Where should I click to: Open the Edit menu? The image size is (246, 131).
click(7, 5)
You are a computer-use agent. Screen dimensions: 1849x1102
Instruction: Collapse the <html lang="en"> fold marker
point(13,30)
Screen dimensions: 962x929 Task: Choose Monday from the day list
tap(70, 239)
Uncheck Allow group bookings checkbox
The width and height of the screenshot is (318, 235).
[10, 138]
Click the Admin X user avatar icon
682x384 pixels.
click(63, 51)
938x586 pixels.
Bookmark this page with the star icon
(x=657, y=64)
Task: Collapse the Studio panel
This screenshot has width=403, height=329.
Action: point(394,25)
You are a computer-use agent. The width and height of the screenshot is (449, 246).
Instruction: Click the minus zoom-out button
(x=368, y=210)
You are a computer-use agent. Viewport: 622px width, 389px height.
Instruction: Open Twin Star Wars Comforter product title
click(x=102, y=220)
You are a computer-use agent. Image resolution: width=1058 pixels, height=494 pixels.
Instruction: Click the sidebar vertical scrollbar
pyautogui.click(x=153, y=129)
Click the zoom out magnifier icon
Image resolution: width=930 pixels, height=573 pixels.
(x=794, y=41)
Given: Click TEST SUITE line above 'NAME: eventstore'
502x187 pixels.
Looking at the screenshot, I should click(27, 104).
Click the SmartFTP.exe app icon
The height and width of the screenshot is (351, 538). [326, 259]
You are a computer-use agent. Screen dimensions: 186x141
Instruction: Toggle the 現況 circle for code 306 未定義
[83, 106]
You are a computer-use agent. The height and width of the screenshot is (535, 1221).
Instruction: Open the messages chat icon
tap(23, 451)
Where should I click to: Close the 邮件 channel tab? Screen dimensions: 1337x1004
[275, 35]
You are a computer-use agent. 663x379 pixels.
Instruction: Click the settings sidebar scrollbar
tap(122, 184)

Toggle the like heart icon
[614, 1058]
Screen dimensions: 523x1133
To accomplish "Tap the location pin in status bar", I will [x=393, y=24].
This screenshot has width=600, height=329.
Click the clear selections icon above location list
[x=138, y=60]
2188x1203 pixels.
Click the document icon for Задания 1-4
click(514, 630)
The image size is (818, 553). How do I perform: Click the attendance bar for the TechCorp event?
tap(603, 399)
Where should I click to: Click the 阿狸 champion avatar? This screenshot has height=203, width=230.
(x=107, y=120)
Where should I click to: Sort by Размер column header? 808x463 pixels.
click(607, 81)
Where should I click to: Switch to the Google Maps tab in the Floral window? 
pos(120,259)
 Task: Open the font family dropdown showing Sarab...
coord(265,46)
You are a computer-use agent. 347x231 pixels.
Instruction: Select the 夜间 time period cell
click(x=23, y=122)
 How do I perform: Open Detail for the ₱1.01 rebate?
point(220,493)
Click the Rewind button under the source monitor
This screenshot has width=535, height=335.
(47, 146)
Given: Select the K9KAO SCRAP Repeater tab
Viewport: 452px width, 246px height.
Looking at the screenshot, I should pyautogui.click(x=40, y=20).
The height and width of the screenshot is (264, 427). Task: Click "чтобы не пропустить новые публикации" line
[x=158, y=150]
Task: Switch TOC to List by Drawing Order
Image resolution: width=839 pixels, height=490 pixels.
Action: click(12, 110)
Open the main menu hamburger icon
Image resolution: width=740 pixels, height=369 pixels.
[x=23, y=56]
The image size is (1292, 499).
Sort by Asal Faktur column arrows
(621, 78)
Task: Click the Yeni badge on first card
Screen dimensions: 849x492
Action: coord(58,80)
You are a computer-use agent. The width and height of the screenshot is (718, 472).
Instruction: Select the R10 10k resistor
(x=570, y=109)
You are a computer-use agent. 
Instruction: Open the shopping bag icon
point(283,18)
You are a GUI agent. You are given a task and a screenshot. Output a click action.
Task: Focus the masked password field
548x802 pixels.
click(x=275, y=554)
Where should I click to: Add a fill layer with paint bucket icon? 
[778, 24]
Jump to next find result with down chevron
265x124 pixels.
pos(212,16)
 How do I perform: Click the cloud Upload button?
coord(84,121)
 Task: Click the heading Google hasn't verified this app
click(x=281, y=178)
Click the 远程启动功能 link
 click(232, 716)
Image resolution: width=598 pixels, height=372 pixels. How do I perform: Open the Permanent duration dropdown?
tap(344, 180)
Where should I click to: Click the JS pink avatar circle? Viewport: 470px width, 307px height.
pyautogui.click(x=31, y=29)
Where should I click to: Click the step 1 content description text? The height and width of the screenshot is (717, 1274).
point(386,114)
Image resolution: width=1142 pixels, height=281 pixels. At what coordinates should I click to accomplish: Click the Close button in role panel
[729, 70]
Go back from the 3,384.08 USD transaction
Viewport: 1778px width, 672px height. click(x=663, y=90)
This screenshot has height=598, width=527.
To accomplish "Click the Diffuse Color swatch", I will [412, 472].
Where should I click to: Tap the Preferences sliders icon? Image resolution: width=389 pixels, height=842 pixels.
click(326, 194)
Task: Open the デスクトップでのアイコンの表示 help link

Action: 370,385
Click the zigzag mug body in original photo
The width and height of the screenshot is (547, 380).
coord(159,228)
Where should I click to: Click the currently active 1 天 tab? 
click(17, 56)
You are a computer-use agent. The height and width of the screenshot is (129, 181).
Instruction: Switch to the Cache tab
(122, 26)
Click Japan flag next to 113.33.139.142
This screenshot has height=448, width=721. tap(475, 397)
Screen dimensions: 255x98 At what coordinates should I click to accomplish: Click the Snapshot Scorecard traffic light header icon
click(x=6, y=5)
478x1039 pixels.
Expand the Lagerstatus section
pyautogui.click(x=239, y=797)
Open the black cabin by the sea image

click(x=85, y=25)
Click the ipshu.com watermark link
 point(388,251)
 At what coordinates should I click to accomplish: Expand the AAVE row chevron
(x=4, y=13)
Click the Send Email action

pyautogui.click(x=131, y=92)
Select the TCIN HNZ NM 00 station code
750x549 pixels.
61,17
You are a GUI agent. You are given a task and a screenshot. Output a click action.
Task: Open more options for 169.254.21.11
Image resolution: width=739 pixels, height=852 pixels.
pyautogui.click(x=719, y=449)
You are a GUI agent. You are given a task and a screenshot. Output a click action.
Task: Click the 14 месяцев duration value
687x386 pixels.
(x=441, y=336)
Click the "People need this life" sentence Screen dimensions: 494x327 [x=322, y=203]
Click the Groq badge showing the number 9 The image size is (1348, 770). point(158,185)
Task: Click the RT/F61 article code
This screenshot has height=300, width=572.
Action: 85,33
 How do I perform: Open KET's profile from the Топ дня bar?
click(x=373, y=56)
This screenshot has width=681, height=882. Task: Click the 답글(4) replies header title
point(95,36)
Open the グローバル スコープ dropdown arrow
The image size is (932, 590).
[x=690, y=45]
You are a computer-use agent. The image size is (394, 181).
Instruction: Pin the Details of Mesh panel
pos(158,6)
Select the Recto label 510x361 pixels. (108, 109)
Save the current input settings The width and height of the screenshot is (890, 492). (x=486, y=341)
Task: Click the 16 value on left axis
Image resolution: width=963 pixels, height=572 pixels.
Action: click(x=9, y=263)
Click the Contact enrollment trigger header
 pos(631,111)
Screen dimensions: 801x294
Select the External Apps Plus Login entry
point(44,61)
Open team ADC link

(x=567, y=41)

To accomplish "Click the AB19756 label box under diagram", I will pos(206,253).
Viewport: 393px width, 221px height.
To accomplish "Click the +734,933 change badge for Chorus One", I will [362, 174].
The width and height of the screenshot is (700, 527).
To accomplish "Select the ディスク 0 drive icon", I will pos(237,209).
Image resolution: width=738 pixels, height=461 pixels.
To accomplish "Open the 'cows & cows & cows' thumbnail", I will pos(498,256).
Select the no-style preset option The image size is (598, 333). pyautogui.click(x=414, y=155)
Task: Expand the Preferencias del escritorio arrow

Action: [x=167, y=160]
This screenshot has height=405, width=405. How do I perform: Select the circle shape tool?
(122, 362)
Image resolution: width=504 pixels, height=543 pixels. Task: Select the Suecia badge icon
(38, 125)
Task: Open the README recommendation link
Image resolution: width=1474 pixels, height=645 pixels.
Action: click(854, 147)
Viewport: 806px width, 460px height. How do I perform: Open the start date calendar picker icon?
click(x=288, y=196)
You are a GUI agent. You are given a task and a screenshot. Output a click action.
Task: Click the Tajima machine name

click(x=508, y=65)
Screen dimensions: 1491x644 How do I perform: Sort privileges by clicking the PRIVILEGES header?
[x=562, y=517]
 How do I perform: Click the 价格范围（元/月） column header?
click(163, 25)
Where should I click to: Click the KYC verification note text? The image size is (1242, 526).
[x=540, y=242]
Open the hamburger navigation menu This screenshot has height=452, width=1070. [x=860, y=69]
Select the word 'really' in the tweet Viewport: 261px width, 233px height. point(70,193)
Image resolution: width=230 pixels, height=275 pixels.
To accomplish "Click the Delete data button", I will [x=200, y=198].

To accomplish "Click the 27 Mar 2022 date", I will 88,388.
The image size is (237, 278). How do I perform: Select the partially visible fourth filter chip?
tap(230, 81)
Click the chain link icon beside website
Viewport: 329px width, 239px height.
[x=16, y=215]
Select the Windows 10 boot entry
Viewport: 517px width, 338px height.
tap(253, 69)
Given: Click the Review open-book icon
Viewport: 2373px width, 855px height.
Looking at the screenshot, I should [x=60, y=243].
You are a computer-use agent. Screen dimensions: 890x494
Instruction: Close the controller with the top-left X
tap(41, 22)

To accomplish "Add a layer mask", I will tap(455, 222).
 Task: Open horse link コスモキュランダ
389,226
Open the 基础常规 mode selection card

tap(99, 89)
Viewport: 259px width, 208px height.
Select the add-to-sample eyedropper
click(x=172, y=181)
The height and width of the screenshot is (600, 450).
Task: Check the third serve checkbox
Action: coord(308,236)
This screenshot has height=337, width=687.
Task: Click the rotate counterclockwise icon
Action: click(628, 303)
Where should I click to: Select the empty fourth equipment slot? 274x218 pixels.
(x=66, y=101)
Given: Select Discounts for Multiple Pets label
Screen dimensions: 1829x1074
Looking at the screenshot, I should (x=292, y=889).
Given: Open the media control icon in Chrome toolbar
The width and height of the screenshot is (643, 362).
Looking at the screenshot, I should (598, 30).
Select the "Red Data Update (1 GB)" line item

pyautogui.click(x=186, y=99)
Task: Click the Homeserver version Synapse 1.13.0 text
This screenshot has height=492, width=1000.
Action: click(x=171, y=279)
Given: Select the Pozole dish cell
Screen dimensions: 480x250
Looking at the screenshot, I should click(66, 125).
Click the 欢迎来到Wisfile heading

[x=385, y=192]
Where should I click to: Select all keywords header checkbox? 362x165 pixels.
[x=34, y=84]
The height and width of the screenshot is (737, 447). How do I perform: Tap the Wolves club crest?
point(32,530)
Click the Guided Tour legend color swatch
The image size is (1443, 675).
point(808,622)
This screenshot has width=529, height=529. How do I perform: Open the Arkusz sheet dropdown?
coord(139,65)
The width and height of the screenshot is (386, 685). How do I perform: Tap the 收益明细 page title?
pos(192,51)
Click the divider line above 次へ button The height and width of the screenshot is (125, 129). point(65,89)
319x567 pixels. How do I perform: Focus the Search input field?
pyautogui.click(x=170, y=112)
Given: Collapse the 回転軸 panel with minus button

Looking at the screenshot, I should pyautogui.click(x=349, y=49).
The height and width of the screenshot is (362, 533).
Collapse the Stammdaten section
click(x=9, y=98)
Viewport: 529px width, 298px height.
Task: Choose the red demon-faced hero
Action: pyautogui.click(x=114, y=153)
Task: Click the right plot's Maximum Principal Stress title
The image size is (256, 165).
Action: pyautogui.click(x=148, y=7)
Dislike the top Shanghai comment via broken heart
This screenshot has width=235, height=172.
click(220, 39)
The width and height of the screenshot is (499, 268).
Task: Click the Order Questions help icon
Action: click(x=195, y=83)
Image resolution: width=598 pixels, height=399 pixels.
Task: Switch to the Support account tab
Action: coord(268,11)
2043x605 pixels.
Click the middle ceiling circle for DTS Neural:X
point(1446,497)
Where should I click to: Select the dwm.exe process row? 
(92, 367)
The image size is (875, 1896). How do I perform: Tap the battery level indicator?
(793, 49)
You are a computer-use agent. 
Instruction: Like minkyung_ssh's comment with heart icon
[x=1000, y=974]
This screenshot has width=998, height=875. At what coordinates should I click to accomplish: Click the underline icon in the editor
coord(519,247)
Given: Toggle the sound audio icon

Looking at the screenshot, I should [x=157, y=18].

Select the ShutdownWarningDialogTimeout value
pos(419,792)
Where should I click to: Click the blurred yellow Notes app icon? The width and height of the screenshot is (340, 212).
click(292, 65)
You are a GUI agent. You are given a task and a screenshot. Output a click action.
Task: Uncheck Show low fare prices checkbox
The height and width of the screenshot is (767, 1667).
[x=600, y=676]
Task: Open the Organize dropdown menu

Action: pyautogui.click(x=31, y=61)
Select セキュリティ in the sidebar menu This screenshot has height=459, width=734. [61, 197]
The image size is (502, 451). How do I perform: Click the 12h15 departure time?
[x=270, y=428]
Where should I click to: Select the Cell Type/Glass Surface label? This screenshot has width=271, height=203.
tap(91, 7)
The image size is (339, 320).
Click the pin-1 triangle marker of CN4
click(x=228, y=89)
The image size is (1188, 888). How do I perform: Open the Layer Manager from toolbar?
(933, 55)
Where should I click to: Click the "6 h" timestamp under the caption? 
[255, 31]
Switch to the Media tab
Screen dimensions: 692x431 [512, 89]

######

All lines with the string "swatch" must be copied from the data.

Solution:
To accomplish "Click the Diffuse Color swatch", I will [412, 472].
Click the Guided Tour legend color swatch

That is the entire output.